Investigators may choose to conduct pre-screening in person, for example, if potential subjects are finding out about research during routine clinical care or while visiting the hospital. All of the questionnaires and checklists that would be used during phone pre-screens are appropriate in this setting as well. Complete medical histories and screening physical exams are not considered acceptable pre-screening activities but rather part of actual research procedures, and should be conducted only after an individual has signed a consent form. That said, it is acceptable to perform very limited routine clinical procedures as part of a pre-screen if they directly relate to eligibility determinations and an individual verbally consents to have them performed before signing a consent form for a study. For example, it would be acceptable to weigh an individual in order to ascertain whether s/he qualifies for a dietary study, or acceptable to briefly view a pigmented lesion or a subject's skin type to see whether s/he qualifies for a dermatology study. Such exceptions are made in the interest of the convenience of the research subject, if s/he agrees. Complete physical exams, full body skin exams and any sample collection or laboratory testing must not be undertaken until a subject has given informed consent and has signed the consent form.

IV. Alternative Pre-screening Approaches

The guidelines listed above may not be applicable to every situation that arises in the research process. Carefully justified alternative approaches will be considered on a case-by-case basis. The Partners Human Research Office staff will offer guidance to investigators upon request.

V. Retaining Information from Individuals who are Pre-Screened but not Enrolled

It is acceptable to retain non-identifying information about individuals who are pre-screened for a study, but do not actually pursue the study or enroll.
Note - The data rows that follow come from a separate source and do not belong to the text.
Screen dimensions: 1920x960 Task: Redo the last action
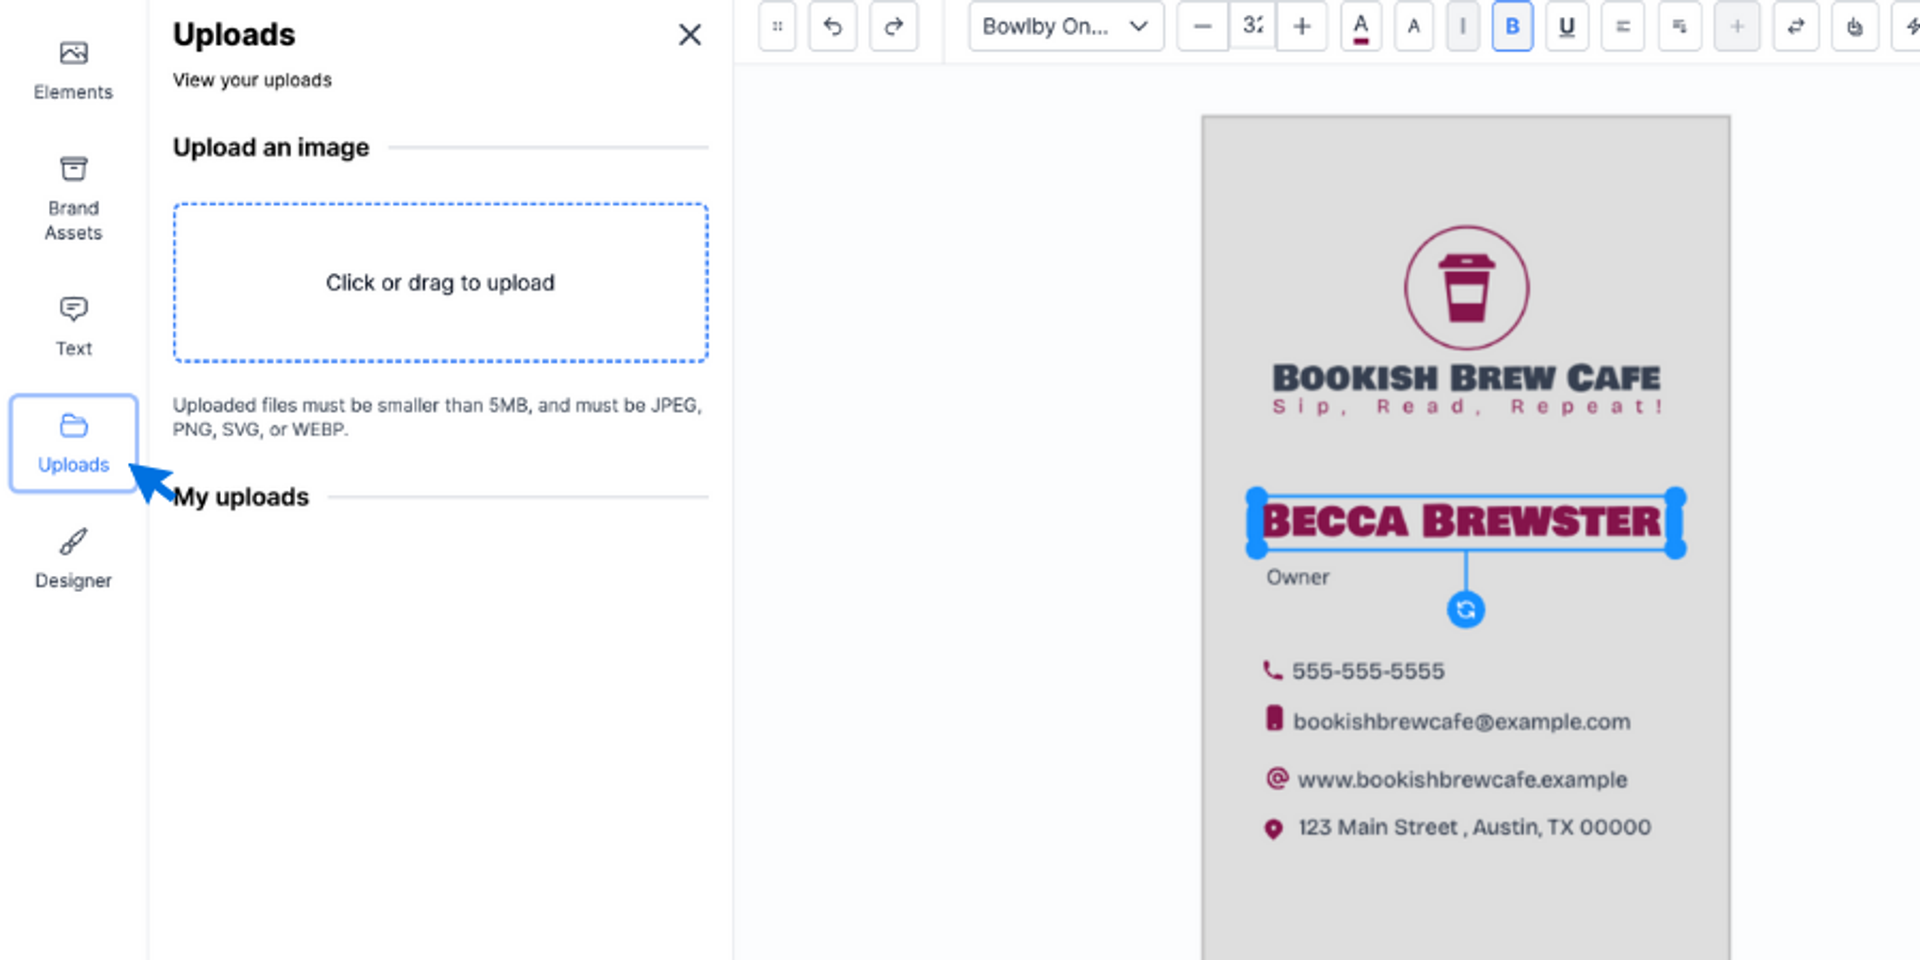(x=893, y=27)
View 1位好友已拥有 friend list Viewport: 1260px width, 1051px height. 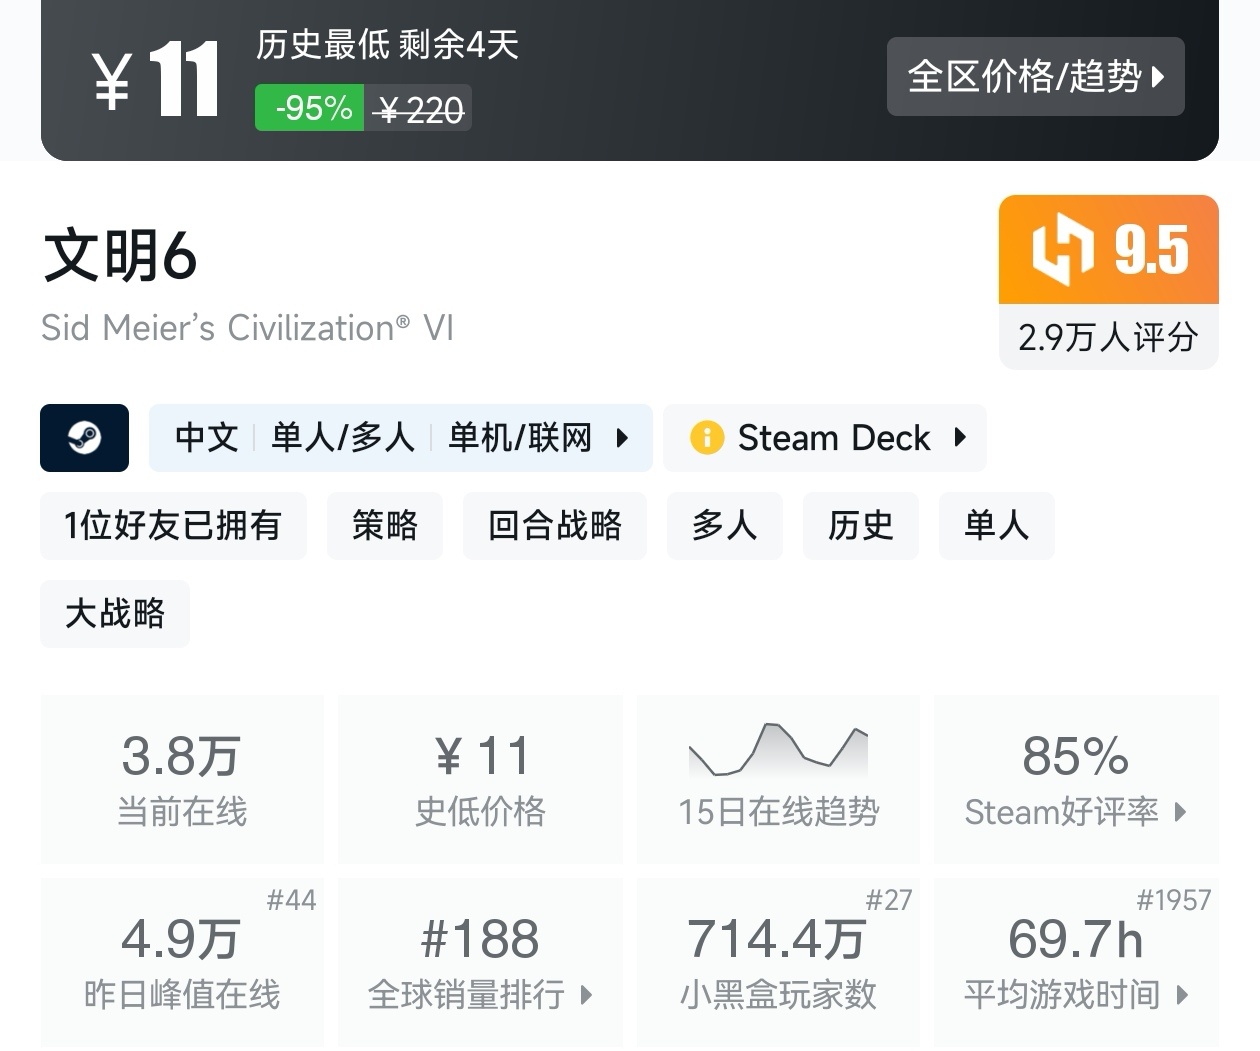pyautogui.click(x=173, y=525)
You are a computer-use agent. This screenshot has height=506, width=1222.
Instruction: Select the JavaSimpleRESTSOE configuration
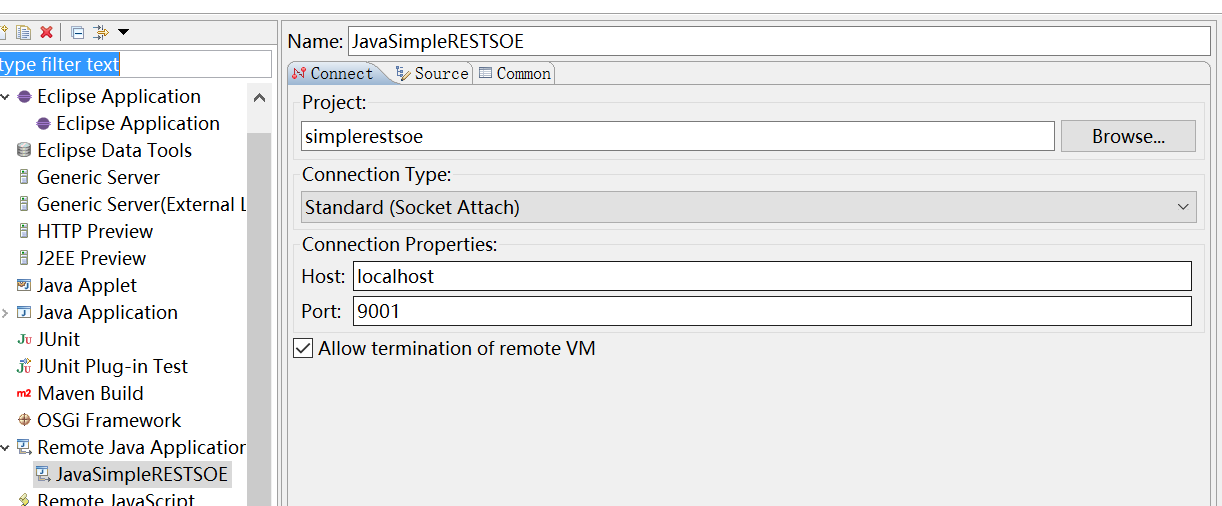[x=132, y=474]
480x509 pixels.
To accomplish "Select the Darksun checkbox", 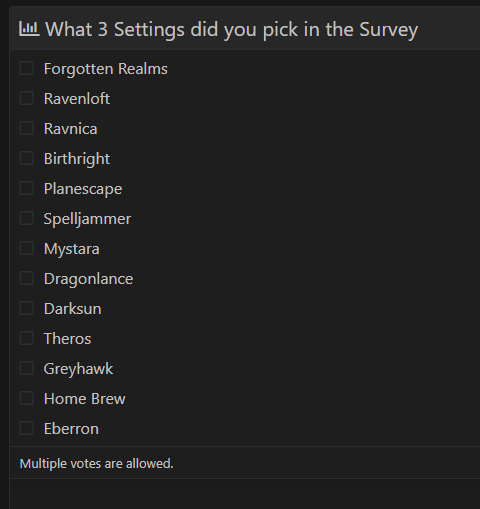I will [27, 308].
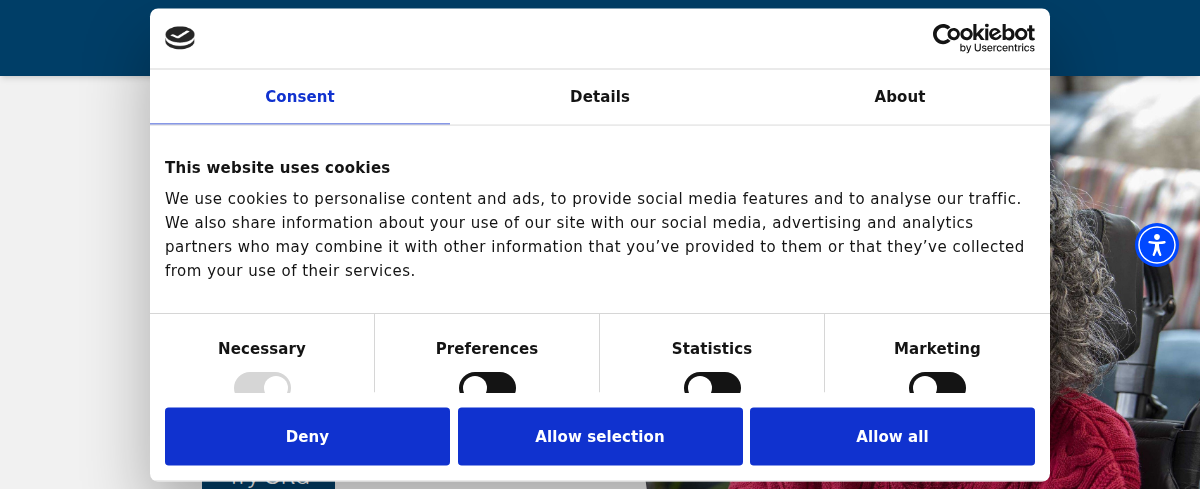Click the Allow selection button
Screen dimensions: 1200x489
[600, 436]
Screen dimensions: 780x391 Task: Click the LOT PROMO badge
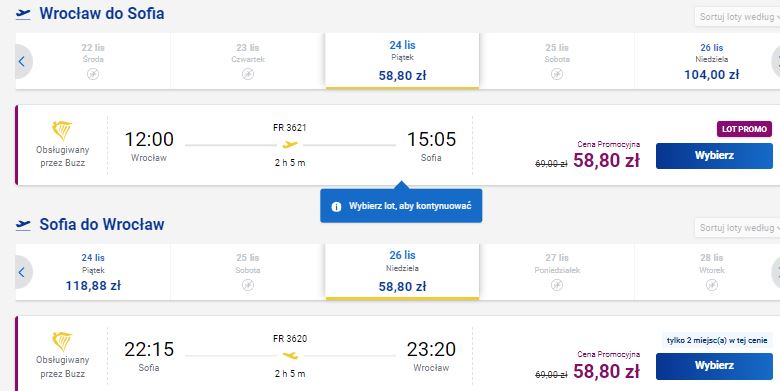click(744, 129)
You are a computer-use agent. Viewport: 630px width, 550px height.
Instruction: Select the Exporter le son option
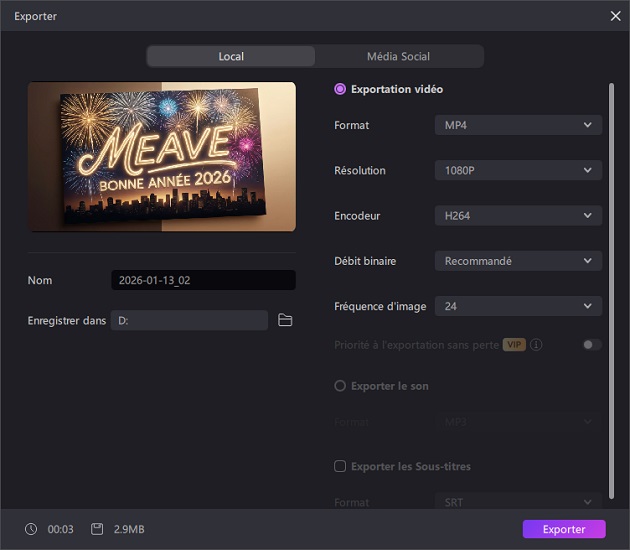(340, 386)
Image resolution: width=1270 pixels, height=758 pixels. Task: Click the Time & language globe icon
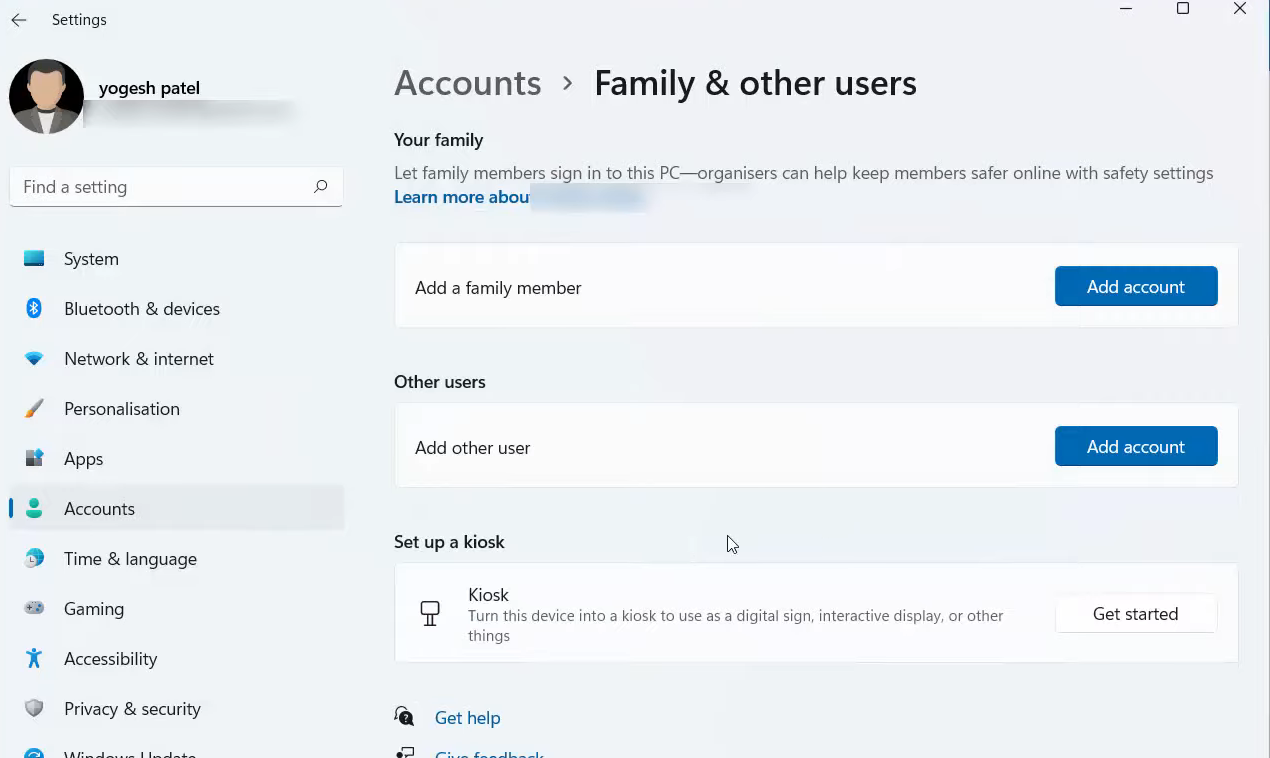[x=34, y=559]
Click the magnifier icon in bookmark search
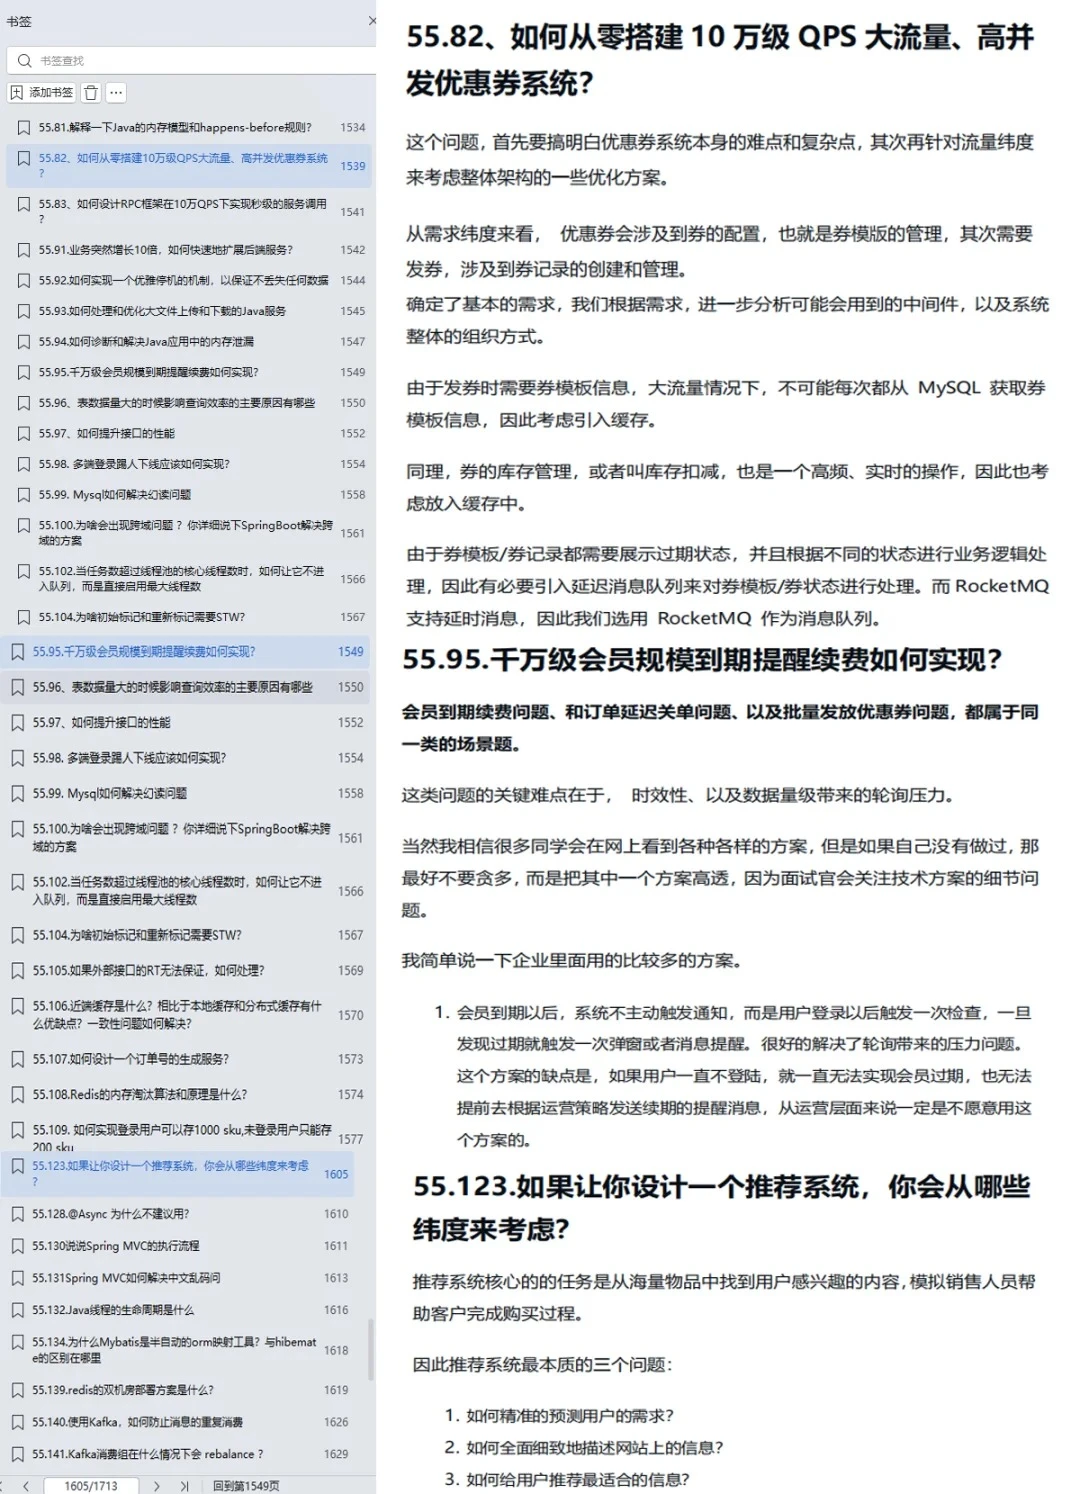Viewport: 1080px width, 1494px height. [x=24, y=60]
In fact, this is often desirable or even requested by industrial or academic sponsors to obtain information about the entire pool of individuals interested or potentially eligible for the study. Pre-screening sheets from individuals who did not provide identifying information can be retained with no further action. Pre-screening sheets with identifying information gathered to obtain written authorization and prior to enrollment (signing of informed consent form) may also be retained in research files, but must have segments containing identifiable information blacked out or cut off as soon as it is clear that the individual will not be enrolled. If identifiable health information is to be retained, the investigator must obtain an authorization from each of the persons screened.